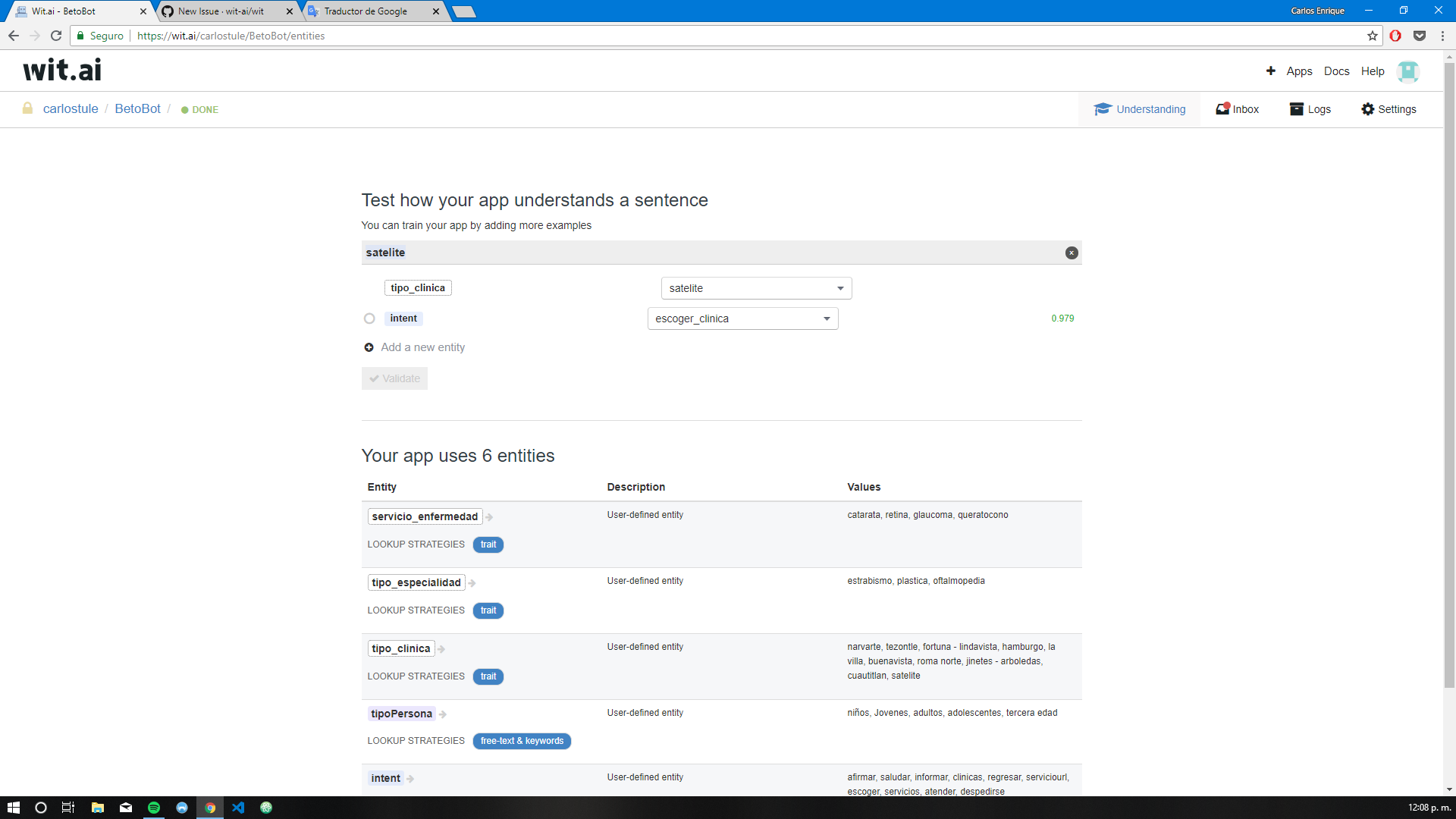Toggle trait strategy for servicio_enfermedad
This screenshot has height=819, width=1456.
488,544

::::::::::

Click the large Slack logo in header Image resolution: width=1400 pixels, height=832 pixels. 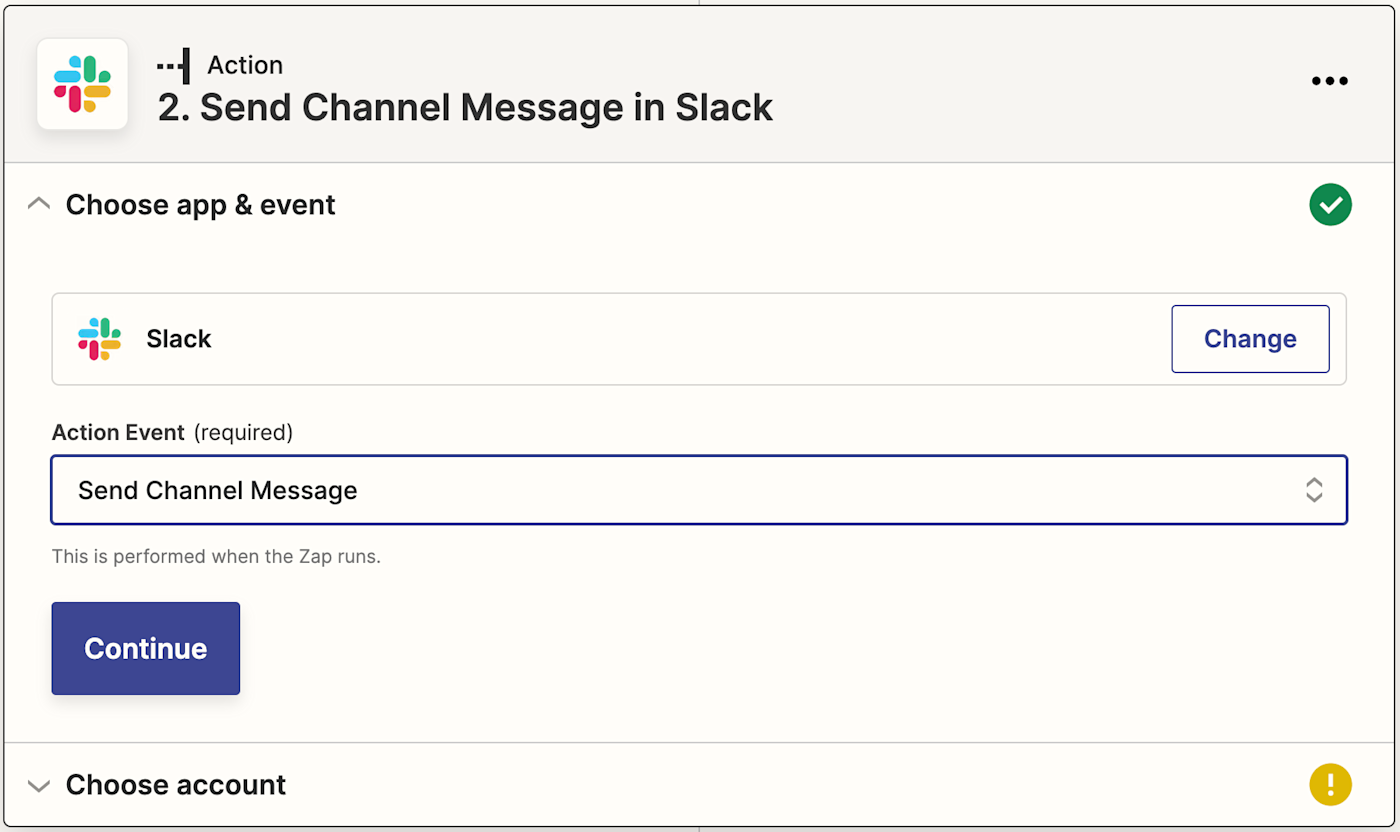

::::::::::

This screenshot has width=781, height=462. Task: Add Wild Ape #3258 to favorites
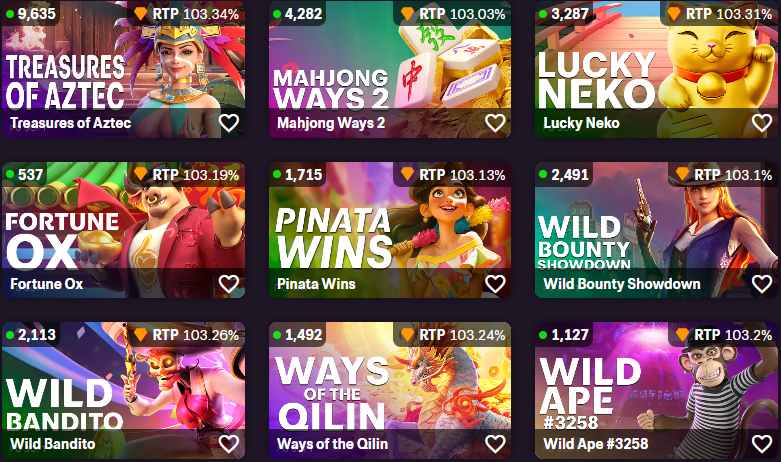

::::::::::

Collect each line above that contains the word "screenshot", and copy those lines in full.

This screenshot has height=819, width=1456.
This screenshot has width=781, height=462. Task: Add Wild Ape #3258 to favorites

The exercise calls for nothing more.